Corus Nouvelles, 27 Novembre 2006

N'Djamena retient son souffle. L'armée tchadienne a massé dimanche ses troupes et des dizaines de camions sur la route stratégique menant à la capitale, craignant une nouvelle offensive de la rébellion, dont une colonne venue de l'est a été repérée se dirigeant vers la ville.
Alors que la nuit tombait sur N'Djamena, les rues habituellement surpeuplées de la capitale se sont rapidement vidées, les rumeurs se multipliant sur une arrivée des rebelles dans les prochaines heures.

Les forces gouvernementales ont dressé des barrages routiers à Lamidja, à une dizaine de kilomètres à l'est de la capitale, et fouillaient tous les véhicules ainsi que les hommes en âge de combattre, a-t-on constaté sur place.
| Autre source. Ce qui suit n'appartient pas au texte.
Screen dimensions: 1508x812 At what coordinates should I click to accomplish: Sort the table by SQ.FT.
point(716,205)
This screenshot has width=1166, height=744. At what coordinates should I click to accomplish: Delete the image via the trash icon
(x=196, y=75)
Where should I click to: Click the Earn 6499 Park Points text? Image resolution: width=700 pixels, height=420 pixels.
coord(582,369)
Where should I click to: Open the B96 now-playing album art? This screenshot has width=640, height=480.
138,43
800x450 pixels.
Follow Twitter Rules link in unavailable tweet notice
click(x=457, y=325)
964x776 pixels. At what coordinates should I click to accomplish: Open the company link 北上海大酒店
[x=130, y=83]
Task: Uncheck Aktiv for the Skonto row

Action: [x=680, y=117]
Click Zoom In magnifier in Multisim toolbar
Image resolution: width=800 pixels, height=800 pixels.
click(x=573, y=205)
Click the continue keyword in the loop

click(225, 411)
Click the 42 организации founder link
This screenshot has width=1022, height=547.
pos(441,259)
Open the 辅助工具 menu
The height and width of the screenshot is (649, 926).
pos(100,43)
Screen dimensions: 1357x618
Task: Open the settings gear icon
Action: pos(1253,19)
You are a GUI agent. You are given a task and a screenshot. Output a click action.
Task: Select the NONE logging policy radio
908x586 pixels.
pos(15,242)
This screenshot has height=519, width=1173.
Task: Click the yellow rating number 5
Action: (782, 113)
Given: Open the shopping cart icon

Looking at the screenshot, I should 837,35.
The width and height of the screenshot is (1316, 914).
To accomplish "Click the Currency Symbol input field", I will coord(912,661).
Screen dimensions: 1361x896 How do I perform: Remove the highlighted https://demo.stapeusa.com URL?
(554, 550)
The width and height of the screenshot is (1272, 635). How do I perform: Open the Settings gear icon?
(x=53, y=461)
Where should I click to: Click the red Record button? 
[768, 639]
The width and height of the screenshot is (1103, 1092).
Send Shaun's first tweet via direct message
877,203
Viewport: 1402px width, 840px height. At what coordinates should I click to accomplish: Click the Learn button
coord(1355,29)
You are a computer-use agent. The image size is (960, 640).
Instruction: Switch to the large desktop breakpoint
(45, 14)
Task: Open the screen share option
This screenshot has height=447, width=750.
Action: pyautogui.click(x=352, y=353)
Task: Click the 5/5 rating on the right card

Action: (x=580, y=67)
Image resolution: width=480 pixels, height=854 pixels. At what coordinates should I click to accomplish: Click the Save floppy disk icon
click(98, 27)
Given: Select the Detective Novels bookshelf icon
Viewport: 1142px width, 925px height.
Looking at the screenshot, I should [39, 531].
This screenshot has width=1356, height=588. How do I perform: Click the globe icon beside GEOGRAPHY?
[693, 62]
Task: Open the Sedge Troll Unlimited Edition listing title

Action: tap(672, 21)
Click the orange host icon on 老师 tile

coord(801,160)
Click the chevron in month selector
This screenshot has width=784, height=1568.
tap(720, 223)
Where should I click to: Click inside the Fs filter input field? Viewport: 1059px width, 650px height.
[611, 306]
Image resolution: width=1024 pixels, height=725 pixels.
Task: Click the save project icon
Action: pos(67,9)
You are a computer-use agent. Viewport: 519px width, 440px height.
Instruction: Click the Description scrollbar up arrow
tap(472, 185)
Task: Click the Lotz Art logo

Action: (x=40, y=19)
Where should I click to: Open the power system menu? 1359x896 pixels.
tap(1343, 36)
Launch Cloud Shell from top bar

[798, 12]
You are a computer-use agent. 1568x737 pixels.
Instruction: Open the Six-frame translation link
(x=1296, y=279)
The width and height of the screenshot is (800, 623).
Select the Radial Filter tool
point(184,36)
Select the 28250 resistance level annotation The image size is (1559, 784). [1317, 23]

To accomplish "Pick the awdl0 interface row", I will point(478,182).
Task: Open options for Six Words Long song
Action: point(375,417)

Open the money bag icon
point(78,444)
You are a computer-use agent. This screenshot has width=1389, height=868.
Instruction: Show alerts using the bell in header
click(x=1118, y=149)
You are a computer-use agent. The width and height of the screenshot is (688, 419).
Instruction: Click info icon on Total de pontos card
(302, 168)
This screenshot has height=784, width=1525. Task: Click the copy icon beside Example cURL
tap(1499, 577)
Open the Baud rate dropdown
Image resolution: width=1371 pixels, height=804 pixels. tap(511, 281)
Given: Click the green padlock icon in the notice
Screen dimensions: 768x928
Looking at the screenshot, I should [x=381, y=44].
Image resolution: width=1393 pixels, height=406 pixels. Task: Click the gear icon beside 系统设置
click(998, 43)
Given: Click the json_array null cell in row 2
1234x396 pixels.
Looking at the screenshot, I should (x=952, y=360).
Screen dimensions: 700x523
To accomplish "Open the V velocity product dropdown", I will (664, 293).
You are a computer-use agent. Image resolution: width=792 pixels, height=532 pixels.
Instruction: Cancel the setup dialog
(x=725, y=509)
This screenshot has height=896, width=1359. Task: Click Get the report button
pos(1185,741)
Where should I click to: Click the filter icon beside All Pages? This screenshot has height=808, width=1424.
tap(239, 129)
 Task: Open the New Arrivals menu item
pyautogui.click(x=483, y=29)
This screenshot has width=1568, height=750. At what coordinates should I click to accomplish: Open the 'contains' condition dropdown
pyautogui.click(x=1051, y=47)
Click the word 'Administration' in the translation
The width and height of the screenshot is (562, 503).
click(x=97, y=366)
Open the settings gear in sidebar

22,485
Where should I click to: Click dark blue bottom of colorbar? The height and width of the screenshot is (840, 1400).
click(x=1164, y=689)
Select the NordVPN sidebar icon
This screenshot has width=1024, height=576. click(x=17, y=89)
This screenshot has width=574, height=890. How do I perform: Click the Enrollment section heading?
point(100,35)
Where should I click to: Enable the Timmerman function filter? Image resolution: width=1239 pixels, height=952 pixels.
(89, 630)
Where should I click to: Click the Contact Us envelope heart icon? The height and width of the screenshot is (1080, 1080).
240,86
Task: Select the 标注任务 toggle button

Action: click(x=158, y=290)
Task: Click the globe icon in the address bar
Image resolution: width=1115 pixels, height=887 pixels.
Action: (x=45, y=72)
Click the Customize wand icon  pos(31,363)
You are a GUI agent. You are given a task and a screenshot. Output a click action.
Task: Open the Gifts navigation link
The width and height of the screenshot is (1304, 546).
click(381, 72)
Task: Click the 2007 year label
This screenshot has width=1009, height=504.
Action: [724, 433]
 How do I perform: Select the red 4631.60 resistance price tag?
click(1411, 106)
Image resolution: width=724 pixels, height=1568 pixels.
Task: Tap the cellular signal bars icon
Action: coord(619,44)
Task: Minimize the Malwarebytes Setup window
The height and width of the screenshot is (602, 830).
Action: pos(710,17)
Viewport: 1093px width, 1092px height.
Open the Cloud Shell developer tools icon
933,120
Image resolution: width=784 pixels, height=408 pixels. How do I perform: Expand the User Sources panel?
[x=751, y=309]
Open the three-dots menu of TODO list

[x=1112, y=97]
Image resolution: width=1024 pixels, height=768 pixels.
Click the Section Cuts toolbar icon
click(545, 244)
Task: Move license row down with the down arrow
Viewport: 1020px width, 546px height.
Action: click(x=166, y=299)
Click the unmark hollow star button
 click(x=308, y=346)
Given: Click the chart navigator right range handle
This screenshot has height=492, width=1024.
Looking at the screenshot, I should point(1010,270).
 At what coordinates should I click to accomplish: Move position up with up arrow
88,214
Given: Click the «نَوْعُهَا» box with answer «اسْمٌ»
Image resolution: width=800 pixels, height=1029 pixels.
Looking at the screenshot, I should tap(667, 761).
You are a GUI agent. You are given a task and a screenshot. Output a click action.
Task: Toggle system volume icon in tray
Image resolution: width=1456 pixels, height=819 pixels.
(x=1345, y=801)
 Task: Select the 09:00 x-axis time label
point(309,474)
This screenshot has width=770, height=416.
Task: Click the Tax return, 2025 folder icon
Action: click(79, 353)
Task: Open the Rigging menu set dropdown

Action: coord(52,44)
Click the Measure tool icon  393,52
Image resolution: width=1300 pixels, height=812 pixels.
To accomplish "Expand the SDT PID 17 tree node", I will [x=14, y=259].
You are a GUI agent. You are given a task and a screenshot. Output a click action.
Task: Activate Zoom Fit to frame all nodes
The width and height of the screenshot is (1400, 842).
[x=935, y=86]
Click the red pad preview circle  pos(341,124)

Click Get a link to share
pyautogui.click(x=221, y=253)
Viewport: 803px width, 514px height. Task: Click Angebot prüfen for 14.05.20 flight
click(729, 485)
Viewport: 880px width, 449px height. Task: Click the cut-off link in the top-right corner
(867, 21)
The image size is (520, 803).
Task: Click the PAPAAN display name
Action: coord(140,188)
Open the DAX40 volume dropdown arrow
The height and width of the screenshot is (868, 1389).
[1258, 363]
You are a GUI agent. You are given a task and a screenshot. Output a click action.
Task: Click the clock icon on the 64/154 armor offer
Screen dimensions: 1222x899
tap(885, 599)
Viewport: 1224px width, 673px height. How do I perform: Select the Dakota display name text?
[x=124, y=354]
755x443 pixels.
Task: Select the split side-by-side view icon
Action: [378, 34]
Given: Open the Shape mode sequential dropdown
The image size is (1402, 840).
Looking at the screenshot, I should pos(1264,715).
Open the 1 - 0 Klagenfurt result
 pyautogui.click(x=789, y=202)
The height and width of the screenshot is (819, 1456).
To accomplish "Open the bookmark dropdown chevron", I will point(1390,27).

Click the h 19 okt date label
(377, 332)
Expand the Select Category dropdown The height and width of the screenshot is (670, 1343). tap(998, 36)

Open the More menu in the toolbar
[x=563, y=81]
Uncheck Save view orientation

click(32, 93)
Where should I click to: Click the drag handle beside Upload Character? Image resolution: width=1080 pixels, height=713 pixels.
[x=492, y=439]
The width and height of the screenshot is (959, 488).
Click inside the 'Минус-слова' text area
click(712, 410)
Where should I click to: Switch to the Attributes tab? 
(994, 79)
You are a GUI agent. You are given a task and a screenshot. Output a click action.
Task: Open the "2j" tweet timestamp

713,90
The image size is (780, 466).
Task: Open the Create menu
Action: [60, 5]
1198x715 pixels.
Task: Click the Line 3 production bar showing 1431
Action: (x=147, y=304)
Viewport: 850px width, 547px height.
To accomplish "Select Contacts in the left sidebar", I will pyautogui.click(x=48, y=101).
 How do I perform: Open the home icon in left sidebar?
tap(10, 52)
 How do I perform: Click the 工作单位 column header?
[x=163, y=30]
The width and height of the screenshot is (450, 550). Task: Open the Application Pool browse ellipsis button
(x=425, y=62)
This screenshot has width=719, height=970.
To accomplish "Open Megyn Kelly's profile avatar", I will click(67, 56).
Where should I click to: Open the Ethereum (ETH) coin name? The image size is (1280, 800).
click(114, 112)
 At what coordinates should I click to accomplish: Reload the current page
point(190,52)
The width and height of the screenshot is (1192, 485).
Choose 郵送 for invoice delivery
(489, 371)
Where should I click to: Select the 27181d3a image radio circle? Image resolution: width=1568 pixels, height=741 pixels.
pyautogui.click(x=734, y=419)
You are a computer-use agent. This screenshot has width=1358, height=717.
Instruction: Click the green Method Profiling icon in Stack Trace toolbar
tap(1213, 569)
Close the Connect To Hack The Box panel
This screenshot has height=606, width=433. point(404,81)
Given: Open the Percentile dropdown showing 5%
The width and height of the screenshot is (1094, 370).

Des combats à l'arme lourde s'étaient déroulés samedi à Abeché, principale ville de l'est tchadien: les rebelles de l'Union des forces pour la démocratie et le changement (UFDD), opposés au régime du président Idriss Déby, étaient entrés dans la ville, annonçant en avoir pris le contrôle, avant de se replier dans la nuit, les forces gouvernementales y revenant dimanche matin. Une agence onusienne a confirmé qu'une colonne de rebelles faisait route vers l'ouest à partir d'Abeché.

Abeché, à plus de 800km à l'est de N'Djamena, est la base des dizaines d'ONG et agences internationales qui apportent une aide humanitaire aux 200.000 réfugiés du Darfour, ainsi qu'à 50.000 déplacés tchadiens.

Certaines zones de la ville semblaient avoir fait bon accueil aux rebelles, qui ont patrouillé dans les rues dans des camionnettes samedi. D'autres secteurs, essentiellement ceux où vivent les membres de l'ethnie zaghaoua, celle du président Déby, semblaient hostiles aux forces de l'UFDD.

Dimanche, s'exprimant à la radio, le ministre des Communications Moussa Doumgor a une nouvelle fois accusé le Soudan voisin de financer la rébellion, mais a insufflé une nouvelle dimension au conflit, accusant également l'Arabie saoudite.

La guerre pour le pouvoir a monté d'un cran depuis que le Tchad a commencé à exporter du pétrole en 2004. La rébellion, qui compte dans ses rangs de nombreux déserteurs de l'armée et des proches de Deby, affronte l'armée gouvernementale de manière sporadique depuis 2005. Le Front uni pour le changement (FUC) a notamment tenté, sans succès, de prendre N'Djamena en avril 2006, attaque qui a fait des centaines de morts, peu avant la présidentielle de mai qui a vu la réélection d'Idriss Déby. A l'époque, les rebelles avaient fustigé le "soutien aveugle" de Paris à Déby, accusant la France d'être intervenue lors de cette attaque.

Ces derniers mois, l'est du Tchad est en proie à une violence croissante, subissant les conséquences de l'extension du conflit au Darfour (Soudan) voisin. En octobre, les rebelles avaient lancé une précédente offensive dans l'est, attaquant Adde, Goz Beida et Am Timan. Selon le HCR, plus de 90.000 personnes sont déplacées dans l'est tchadien, dont au moins 15.000 depuis début novembre.

Vendredi, le gouvernement y a prolongé l'état d'urgence pour six mois: les affrontements inter-ethniques y ont fait jusqu'à 400 morts ces dernières semaines.

Depuis le début du conflit qui oppose le régime de Khartoum et ses milices arabes aux rebelles d'ethnies africaines dans cette région de l'ouest soudanais, en février 2003, plus de 200.000 personnes ont été tuées et 2,5 millions ont fui les combats.

Le Tchad est au programme de la tournée africaine que doit effectuer le Premier ministre français Dominique de Villepin du 30 novembre au 2 décembre. Paris compte toujours plus d'un millier d'hommes au Tchad dans le cadre de la mission "Epervier".

L'ancien seigneur de guerre Idriss Déby est arrivé au pouvoir par la force, chassant par les armes son prédécesseur Hissène Habré en 1990, à la tête d'une rébellion venue elle aussi du Darfour.